Task. Copy each line that contains the string "accomplish", taking them from the material.

======== Records provided ========

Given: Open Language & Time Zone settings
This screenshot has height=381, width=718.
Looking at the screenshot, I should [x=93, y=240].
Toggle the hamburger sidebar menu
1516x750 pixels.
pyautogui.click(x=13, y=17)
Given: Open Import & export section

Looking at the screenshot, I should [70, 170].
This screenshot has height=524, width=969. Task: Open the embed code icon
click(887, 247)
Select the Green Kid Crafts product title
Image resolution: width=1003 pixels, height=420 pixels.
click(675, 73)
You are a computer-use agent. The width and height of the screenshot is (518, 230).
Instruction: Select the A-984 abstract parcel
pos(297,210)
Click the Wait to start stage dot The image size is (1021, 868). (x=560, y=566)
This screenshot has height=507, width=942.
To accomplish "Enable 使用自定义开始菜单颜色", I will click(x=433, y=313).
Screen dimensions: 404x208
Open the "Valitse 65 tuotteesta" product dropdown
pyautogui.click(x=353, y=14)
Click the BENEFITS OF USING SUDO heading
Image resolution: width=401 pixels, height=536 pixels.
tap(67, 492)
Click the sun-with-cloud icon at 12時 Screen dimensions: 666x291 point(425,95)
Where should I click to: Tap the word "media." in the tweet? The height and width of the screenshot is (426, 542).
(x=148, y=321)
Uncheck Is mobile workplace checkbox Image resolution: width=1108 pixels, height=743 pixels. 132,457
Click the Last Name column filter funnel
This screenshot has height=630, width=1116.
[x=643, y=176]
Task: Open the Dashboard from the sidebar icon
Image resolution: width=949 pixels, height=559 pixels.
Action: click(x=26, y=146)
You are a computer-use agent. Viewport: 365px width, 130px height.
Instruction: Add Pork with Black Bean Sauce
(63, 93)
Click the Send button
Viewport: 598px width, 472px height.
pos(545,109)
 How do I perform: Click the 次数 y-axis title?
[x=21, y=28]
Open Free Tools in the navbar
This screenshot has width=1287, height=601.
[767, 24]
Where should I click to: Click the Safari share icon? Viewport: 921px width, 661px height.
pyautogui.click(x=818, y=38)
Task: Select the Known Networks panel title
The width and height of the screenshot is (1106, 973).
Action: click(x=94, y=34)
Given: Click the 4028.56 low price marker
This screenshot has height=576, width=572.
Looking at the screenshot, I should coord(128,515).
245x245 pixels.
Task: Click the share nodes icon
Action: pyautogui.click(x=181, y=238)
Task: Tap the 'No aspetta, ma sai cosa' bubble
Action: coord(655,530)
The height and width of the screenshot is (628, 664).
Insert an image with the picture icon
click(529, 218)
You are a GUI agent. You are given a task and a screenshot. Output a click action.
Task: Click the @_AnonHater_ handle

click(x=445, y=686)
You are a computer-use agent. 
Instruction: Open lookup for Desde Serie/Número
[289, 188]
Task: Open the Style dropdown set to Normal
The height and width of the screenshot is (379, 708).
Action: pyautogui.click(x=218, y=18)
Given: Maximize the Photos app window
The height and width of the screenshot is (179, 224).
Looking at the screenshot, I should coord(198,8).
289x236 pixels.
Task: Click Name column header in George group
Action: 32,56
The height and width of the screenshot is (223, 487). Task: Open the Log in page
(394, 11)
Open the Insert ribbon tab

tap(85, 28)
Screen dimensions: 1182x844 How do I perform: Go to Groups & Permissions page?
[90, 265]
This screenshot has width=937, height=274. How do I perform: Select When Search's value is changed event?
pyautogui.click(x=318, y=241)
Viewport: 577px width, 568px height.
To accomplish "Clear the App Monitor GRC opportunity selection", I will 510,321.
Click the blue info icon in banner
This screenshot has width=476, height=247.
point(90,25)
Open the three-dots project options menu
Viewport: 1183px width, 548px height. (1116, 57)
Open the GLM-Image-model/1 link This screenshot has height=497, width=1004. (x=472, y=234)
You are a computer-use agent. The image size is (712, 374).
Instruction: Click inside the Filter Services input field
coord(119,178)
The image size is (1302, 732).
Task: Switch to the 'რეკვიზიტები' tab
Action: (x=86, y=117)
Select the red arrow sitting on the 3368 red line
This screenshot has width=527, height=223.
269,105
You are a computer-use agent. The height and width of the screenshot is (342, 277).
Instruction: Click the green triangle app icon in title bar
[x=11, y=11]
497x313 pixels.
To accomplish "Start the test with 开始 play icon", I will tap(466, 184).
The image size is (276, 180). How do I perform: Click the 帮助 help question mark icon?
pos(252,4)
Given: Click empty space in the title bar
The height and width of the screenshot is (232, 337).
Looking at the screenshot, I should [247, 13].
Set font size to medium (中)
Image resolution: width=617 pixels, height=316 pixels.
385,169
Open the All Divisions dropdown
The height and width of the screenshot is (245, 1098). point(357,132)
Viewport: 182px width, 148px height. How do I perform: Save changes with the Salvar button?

========

Answer space.
To accomplish "Enable 使用自定义开始菜单颜色", I will click(x=433, y=313).
To accomplish "Clear the App Monitor GRC opportunity selection", I will 510,321.
To accomplish "Start the test with 开始 play icon", I will tap(466, 184).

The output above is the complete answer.